Résurrection a bien essayé la sous-traitance, mais s’y est un peu cassée les dents. Le processus de fabrication est totalement internalisé, et bientôt, il deviendra local. En effet, dans le courant de l’année 2019, Intelligence Culinaire va ouvrir un nouveau site de production en Nouvelle-Aquitaine, à une date et dans un lieu encore inconnus. Elle va y développer une nouvelle gamme de recettes, dont une sans gluten, notamment à partir de drêches mais aussi d’autres produits transformés pour leur trouver une « seconde vie ». Le fabricant local de crackers bio et sains est aujourd’hui identifié : soutenu par la Région, l’ADI, la BPI mais aussi des donateurs privés (en juillet 2017, la société de Marie Kerouedan et Nathalie Golliet a récolté un peu plus de 19 000 euros via une campagne de financement participatif sur Ulule), Intelligence Culinaire s’apprête, dans les mois qui viennent, à organiser une levée de fonds pour accompagner son développement. Et, peut-être, renforcer leur présence sur les étals ? Car si l’on trouve leurs produits dans une soixantaine de boutiques en France (dans les lieux déjà cités mais aussi des endroits plus insolites comme l’Abbaye de Saint-Vendry en Seine Maritime où hors de France comme à Lisbonne, à la Réunion où en Angleterre), il faut encore les chercher pour les connaître, et inversement. Là aussi, c’est un choix délibéré. « On a refusé plusieurs grandes chaînes de grande distribution. On va chercher de beaux ingrédients, ce n’est pas pour être référencé dans un linéaire de Carrefour ou de Monoprix. Aujourd’hui, ça n’aurait pas de sens pour nous ».

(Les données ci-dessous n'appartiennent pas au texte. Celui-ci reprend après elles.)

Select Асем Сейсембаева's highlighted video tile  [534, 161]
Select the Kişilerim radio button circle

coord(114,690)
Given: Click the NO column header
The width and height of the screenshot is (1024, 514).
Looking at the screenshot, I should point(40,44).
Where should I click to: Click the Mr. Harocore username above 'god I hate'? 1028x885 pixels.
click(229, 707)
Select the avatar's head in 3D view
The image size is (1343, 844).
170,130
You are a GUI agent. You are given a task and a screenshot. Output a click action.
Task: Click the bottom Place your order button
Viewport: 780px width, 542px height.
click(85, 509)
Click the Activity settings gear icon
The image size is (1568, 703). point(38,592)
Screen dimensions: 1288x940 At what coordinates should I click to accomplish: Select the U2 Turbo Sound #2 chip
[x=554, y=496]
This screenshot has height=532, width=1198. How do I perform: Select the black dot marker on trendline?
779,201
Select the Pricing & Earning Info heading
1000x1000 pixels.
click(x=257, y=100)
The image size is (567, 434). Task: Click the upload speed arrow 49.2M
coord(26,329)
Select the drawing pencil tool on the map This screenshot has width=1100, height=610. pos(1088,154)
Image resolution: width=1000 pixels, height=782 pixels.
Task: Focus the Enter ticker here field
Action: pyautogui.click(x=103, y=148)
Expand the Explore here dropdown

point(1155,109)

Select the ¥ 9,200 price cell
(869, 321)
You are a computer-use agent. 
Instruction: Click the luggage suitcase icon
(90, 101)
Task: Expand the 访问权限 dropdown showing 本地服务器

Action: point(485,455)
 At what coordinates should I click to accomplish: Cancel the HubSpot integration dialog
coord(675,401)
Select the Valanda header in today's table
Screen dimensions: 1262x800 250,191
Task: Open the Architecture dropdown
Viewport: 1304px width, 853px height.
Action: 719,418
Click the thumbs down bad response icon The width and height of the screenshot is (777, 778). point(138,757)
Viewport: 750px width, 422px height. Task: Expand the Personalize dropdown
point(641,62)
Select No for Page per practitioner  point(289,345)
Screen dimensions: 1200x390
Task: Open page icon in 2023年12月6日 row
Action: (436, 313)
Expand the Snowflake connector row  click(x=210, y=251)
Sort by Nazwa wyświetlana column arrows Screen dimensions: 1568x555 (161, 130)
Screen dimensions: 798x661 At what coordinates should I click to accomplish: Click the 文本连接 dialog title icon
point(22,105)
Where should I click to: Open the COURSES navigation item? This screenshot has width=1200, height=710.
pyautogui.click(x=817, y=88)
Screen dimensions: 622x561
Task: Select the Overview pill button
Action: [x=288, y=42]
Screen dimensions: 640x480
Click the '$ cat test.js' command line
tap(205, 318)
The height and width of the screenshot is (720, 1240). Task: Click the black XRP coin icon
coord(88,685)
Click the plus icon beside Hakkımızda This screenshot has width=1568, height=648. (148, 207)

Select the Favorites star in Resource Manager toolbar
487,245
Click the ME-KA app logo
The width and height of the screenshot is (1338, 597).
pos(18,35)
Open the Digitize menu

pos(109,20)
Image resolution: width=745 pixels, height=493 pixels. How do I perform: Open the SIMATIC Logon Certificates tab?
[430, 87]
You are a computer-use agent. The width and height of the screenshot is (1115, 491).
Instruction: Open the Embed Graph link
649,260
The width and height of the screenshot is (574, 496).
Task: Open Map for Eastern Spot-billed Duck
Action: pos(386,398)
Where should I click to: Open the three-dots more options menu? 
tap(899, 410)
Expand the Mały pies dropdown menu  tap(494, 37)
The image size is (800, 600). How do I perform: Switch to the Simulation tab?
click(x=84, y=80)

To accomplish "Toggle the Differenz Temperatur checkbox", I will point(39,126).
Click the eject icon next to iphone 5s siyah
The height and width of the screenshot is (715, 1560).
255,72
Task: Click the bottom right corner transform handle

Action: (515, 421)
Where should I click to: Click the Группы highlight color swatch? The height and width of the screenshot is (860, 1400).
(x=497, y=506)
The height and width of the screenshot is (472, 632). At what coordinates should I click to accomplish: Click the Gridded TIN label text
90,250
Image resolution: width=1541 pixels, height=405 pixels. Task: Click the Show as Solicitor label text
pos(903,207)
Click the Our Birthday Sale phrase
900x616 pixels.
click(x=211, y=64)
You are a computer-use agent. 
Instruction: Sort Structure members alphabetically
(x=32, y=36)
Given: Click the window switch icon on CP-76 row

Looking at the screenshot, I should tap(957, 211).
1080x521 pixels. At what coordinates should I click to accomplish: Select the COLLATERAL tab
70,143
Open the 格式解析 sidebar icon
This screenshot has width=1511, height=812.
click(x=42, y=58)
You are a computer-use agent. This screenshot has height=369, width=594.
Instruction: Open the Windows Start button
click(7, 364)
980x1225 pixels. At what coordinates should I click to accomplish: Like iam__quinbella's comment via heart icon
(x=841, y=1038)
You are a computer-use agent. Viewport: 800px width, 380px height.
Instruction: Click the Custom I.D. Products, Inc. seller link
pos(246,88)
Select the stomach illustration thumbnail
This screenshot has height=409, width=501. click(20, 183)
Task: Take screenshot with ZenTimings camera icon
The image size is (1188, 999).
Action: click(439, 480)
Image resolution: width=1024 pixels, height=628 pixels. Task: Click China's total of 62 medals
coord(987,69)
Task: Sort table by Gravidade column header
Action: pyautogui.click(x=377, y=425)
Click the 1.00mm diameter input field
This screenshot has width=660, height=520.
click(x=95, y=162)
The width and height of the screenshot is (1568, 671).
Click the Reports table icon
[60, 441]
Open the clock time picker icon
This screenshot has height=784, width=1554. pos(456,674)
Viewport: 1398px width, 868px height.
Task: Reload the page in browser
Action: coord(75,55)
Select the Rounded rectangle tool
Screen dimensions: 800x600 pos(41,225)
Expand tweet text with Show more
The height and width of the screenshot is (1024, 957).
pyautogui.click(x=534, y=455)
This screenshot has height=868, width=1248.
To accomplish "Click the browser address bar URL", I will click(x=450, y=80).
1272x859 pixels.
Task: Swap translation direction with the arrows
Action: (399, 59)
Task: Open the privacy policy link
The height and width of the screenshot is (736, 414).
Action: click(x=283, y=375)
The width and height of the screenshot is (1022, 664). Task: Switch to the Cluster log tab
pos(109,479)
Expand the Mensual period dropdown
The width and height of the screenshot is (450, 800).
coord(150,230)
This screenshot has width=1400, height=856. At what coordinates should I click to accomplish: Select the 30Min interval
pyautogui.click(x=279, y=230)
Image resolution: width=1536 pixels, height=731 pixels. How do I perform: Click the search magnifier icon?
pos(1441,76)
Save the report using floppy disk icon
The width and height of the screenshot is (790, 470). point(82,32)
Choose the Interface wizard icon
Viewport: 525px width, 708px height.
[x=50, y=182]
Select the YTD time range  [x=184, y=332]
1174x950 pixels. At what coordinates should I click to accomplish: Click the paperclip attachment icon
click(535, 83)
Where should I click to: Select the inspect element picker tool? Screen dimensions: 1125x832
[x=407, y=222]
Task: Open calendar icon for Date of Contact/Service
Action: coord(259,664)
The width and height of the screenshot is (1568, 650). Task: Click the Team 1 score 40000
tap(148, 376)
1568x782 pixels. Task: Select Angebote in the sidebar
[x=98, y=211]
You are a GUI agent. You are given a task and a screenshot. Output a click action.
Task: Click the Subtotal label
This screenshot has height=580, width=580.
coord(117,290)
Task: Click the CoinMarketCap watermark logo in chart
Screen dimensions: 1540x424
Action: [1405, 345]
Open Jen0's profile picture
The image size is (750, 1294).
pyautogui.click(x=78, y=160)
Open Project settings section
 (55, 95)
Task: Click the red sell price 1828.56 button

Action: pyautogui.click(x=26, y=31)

Quant à leur processus de fabrication, « Il restera artisanal, mais à quel niveau, on ne sait pas encore. Il y a des tâches qui sont pénibles à certains moments : c’est répétitif, il y a un process très rigoureux. Quand on aura les moyens d’automatiser une partie pour réduire la pénibilité du travail, augmenter les rendements et baisser les coûts de production, on n’aura pas d’états d’âme à le faire ». En attendant, Marie est toujours végétarienne, milite pour le zéro déchets, a le souhait de développer sa nouvelle activité et circule le plus possible à vélo, on l’a dit. Elle semble pourtant croire très fort en son projet et ne regrette, à coup sûr, pas une seconde d’avoir posé sa petite casquette de lobbyiste agricole dans un carton au fond du grenier. Elle est en tout cas, de notre point de vue, la preuve par A+B qu’un engagement militant, ça se construit parfois avec pas grand-chose et qu’il y a mille et une façons de le faire fructifier. Bref, son truc à elle, c’est les crackers. Et le vôtre ?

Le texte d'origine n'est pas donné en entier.